Now, there's a couple of details to be taken into account here. First and foremost is the use of sleep. Personally, I am not sure whether this delay/sleep is accurate or even steady (to my limited knowledge, in programming, a steady clock is one that for later instances, it is guaranteed that will provide a greater value compared to the initial one). It is up to the scheduler to take care of the delays and sleeps which may render the whole process inaccurate. I believe that by running the "simulation" many times and averaging could provide a better estimate (not necessarily unbiased though, especially if the actual sleep duration is always equal or greater to the specified - this could add a negative bias to the time interval if I am not mistaken). I am sure there's people in the forums that could potentially provide more insight into this. Nevertheless, I believe this is a well educated mathematical formulation to get an estimate of the deceleration and in extend the air friction.

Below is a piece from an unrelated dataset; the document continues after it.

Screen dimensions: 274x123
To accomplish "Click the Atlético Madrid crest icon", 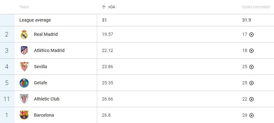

Second point to make is that I am not sure (it is not very clear to me) whether deceleration is indeed negative acceleration, in which case its calculation (or its estimate at least) should be correct in the script, or just the difference between the value of speed between two time intervals, in which case the calculation is not correct and the actual value will depend on the time interval (which makes it a weird way to calculate the value at minimum).

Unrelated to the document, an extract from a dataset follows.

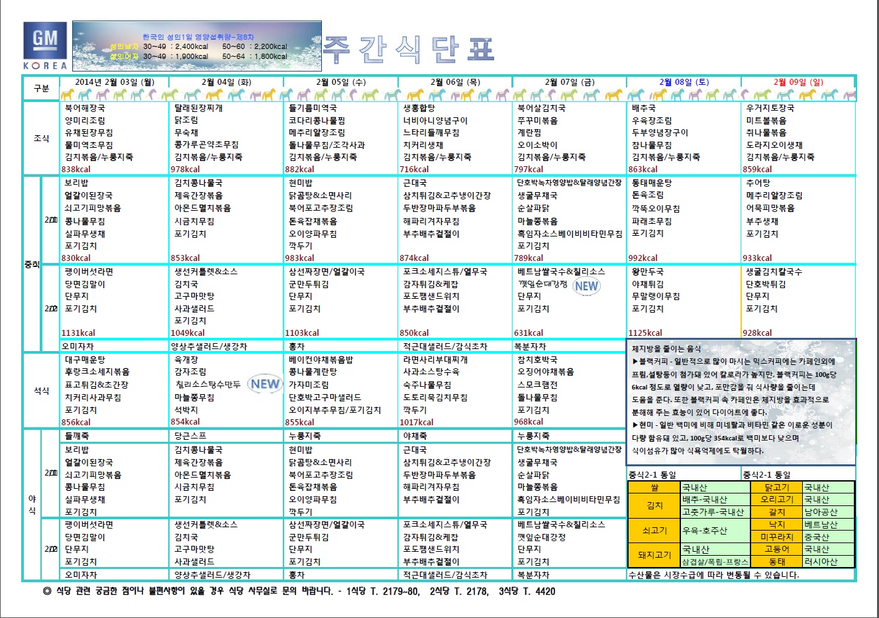
Task: Click the yellow 고등어 origin cell
Action: pos(776,549)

Third, as mentioned in my previous post, is that I am not sure how BI calculates the velocity. Most probably, it should be the magnitude of the (3D) velocity of the body, in which case, again, the calculation above should be correct. Alternatively, BI could use only the y component of the velocity to calculate air friction, thus ignoring effects such as gravity. Nevertheless, this would also seem weird to me, as it would then depend on the direction the muzzle is pointed. In reality, one would have to calculate the change in velocity at the direction of the initial muzzle direction in order to acquire a more accurate speed (in one direction) estimate. This requires dot products with the directional (unit for convenience) vector pointing towards the direction the muzzle is pointing. Not sure how big a difference this could make, especially for very short time intervals though.

I do hope this helps somehow, although I really doubt that this way of estimating the air friction renders itself for "offline" calculations (which I believe is what you really want to achieve). Additionally, as sarogahtyp mentioned, they already have a (quite complex I assume ) script which could potentially provide more help (and hopefully they put much more thought into it and found better ways to get the results you seek).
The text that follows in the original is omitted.